Extraordinary claims require extraordinary evidence.
What he actually said was:
Silicon Valley tycoon Larry Ellison, the founder of Oracle, defended the National Security Agency’s controversial domestic surveillance on Tuesday, saying it was needed to protect the public from terrorism.
“It's great. It's essential,” said Ellison during an interview with CBS News.
“President Obama thinks it's essential. It's essential if we want to minimize the kind of strikes that we just had in Boston,” he added, referencing the marathon bombing.
Ellison said the private sector had been gathering data about the public for much longer than the nation’s intelligence agencies and had amassed far more information.
“We've been collecting this information for so long, long before the NSA was collecting it,” he said. “American Express, Visa, all your credit card data, we have, and all your financial records.”
But he added that there was always a danger the government could cross a line into unacceptable surveillance that infringed on civil liberties.
“If the government used it to do political targeting,” Ellison said. “In other words, if we stop looking for terrorists and we start looking for people on the other side of the aisle.”
So, he is an apologist for the abuses, like most other Silicon Valley CEOs who bow before the security state.

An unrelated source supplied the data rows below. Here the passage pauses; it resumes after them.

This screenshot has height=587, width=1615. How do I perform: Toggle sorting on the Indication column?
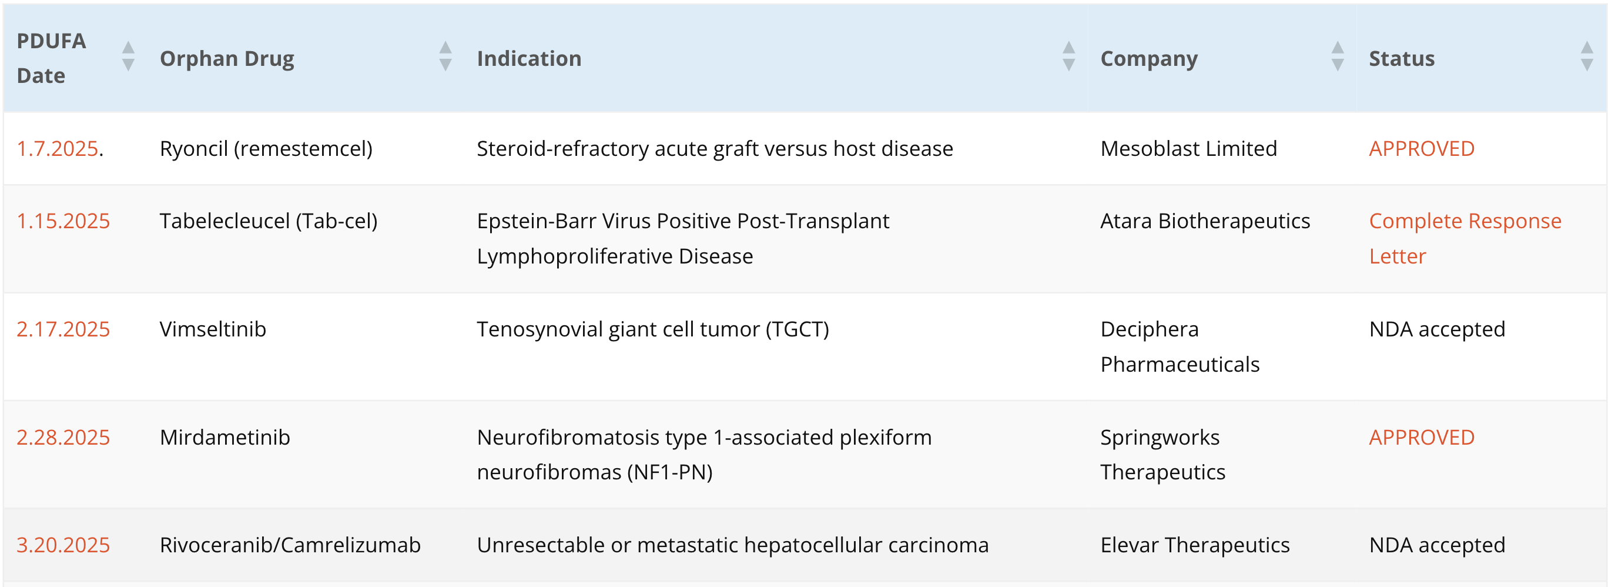(1068, 57)
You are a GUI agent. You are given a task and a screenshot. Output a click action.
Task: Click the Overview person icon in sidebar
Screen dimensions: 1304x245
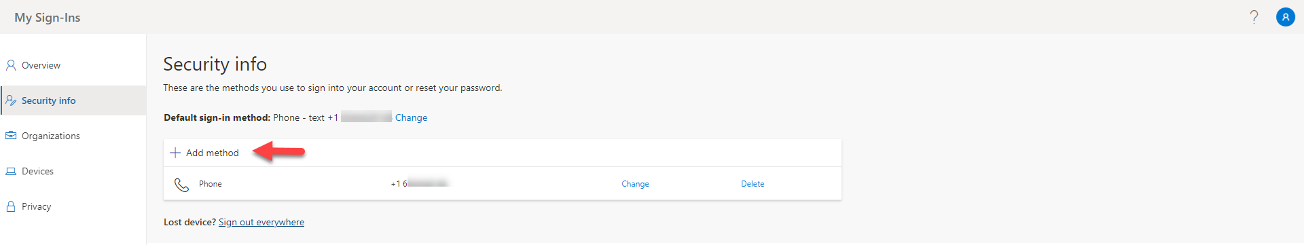pyautogui.click(x=11, y=65)
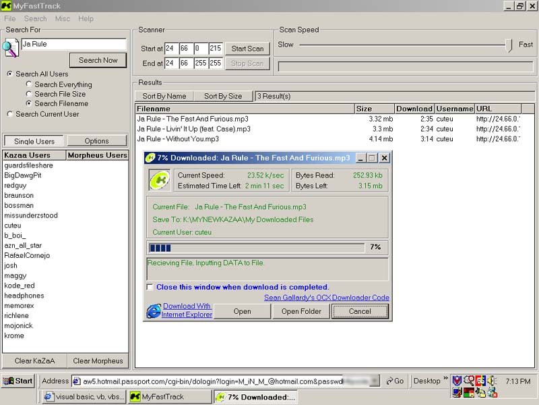Click the Kazaa logo in the download dialog

click(x=159, y=180)
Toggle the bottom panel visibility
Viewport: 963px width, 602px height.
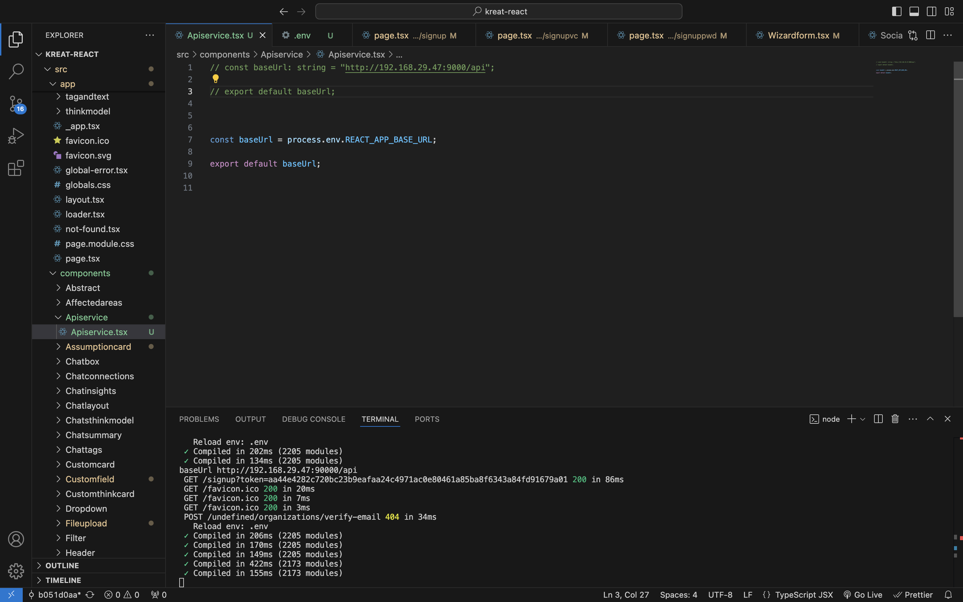click(x=914, y=12)
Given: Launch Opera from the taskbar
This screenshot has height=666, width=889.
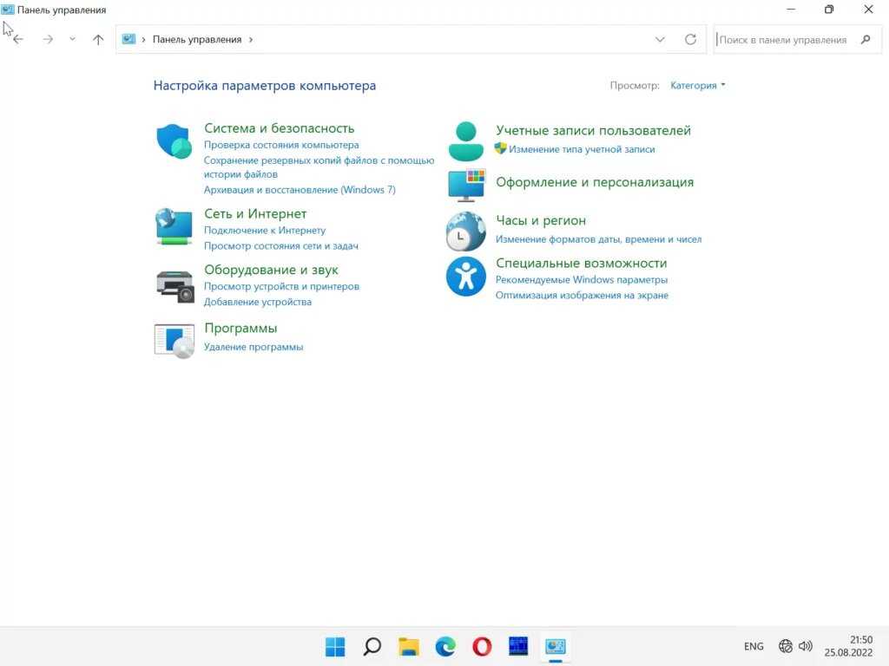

Usually this stems from a large part of their business model being predicated on vacuuming up all your personal data for targeted advertising purposes.
But note that is far from backdooring Virtualbox to provide the "NOBUS" crowd the ability to pwn any user they feel like targeting.
Still, it does suggest that users seeking a more secure solution should default to Qubes-Whonix and bypass Type II hypervisors (Virtualbox, KVM etc.) all together, if their hardware supports it.